Fifteen tech-based companies and institutions have formed an alliance aimed at advancing DNA data storage by agreeing upon a “roadmap” of definitions and standards to help the industry achieve interoperability between solutions.
Illumina, Microsoft, Twist Bioscience, and data storage giant Western Digital are leading the effort as founding members of the DNA Data Storage Alliance. The four founding members and 11 other member companies and institutions have committed to addressing the explosive growth of digital data by establishing the foundations of a cost-effective commercial archival storage ecosystem.
That ecosystem, the Alliance, asserts, could potentially deliver a low-cost archival data storage solution alternative to current storage technologies, which have limited longevity and require data migration to achieve long-term data storage.
By contrast, DNA provides a stable format storage medium that is durable for thousands of years when properly stored, the Alliance says. DNA enables cost effective and rapid duplication within a tiny space: Ten full-length digital movies can be stored within the equivalent volume of a single grain of salt, though digital data preserved in DNA can be encased in glass beads or stored in capsules or pellets.

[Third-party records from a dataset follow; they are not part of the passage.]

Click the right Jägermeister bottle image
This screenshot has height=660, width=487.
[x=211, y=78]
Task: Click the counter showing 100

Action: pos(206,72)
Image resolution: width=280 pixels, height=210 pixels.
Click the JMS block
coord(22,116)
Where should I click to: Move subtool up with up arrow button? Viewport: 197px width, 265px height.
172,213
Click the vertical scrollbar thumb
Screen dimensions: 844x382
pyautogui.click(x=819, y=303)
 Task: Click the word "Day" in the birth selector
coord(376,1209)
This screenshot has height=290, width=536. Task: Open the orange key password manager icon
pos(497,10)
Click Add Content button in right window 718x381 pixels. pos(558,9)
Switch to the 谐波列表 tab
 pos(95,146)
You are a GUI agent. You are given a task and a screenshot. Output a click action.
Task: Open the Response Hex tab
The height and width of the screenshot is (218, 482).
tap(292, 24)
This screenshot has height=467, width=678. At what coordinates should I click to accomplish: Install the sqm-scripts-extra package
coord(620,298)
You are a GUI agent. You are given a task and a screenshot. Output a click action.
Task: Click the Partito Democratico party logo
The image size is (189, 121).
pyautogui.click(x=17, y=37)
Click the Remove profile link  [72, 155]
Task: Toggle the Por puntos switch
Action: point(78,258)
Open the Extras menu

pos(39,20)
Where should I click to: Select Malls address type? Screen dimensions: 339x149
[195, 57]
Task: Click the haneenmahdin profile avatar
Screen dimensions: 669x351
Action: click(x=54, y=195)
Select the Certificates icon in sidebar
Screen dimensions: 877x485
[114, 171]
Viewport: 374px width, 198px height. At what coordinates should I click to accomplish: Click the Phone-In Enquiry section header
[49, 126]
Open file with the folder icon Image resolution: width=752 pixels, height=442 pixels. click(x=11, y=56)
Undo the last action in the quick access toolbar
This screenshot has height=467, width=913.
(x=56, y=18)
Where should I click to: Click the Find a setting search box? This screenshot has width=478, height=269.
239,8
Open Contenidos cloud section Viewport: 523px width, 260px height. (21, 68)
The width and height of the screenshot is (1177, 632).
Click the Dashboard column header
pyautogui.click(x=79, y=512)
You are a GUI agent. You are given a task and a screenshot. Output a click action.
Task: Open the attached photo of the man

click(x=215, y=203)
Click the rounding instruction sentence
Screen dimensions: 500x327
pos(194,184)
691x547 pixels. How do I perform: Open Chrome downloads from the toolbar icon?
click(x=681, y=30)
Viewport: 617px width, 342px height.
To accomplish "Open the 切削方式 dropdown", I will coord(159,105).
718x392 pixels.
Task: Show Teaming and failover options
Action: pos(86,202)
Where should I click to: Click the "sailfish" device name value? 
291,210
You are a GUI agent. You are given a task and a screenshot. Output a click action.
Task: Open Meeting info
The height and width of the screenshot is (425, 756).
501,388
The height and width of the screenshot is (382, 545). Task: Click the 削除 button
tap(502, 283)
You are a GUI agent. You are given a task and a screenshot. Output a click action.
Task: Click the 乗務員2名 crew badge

The Alliance cited a figure from Gartner projecting that by 2024, 30% of digital businesses will address the exponential growth of data that is poised to overwhelm existing storage technology by mandating DNA storage trials.
“In collaboration with University of Washington, we have demonstrated a fully automated end-to-end system capable of storing and retrieving data from DNA, and we have separately stored 1GB of data in DNA synthesized by Twist and recovered data from it,” Karin Strauss, PhD, senior principal research manager at Microsoft, said in a statement.
“We’re encouraged by the potential for more sustainable data storage with DNA and look forward to collaborating with others in the industry to explore early commercialization of this technology,” Strauss added.
Strauss announced the formation of the Alliance today at the Flash Memory Summit (FMS) 2020 Virtual Conference & Expo, a three-day storage technology event ending today.
To store data in DNA, a data file is first converted from its digital sequence of 0’s and 1’s into a DNA sequence of A’s, C’s, T’s and G’s. The DNA data file is synthesized in short segments of DNA from 200 to 300 bases long, then stored. Each short segment contains an index to indicate its place within the overall data file. To retrieve the data, the segments are sequenced and decoded back into the original file.
The DNA indexing system allows part of the file to be biologically recovered or “random access” before sequencing, so only data of interest is sequenced. Error-correcting algorithms are used during the encode/decode process, enabling all data to be recovered error-free.
In addition to developing an industry roadmap, the Alliance plans to develop use cases in various markets and industries as well as promote adoption of this future solution through efforts to educate the broader data storage community.
Joining Illumina, Microsoft, Twist, and Western Digital as members of the Alliance are:
- Ansa Biotechnologies, a DNA synthesis service provider for synthetic biology research.
- CATALOG, developer of what it says is the world’s first DNA-based digital data storage and computation platform.
- The Claude Nobs Foundation, focused on digital preservation of the audiovisual collection of its namesake, the founder of the Montreux Jazz festival.
- DNA Script, developer of SYNTAXTM, the world’s first benchtop DNA printer powered by enzymatic technology.
- EPFL (École Polytechnique Fédérale de Lausanne) – Cultural Innovation & Innovation Center (Montreux Jazz Digital Project)
- ETH Zurich – The Swiss Federal Institute of Technology
- Interuniversity Microelectronics Centre (Imec), an R&D hub for nano- and digital technologies
- Iridia, established in 2016 to develop the world’s first commercially-attractive, DNA-based data storage solution
- Molecular Assemblies, developer of an enzymatic DNA synthesis technology designed to power DNA-based products for industrial synthetic biology, precision medicine, and emerging applications that include DNA for data information storage
- Molecular Information Systems Lab at the University of Washington (UW), a partnership between UW Computer Science, Electrical Engineering, and Microsoft Research
“DNA is an incredible molecule that, by its very nature, provides ultra-high-density storage for thousands of years,” said Emily M. Leproust, PhD, CEO and co-founder of Twist Bioscience. “By joining with other technology leaders to develop a common framework for commercial implementation, we drive a shared vision to build this new market solution for digital storage.”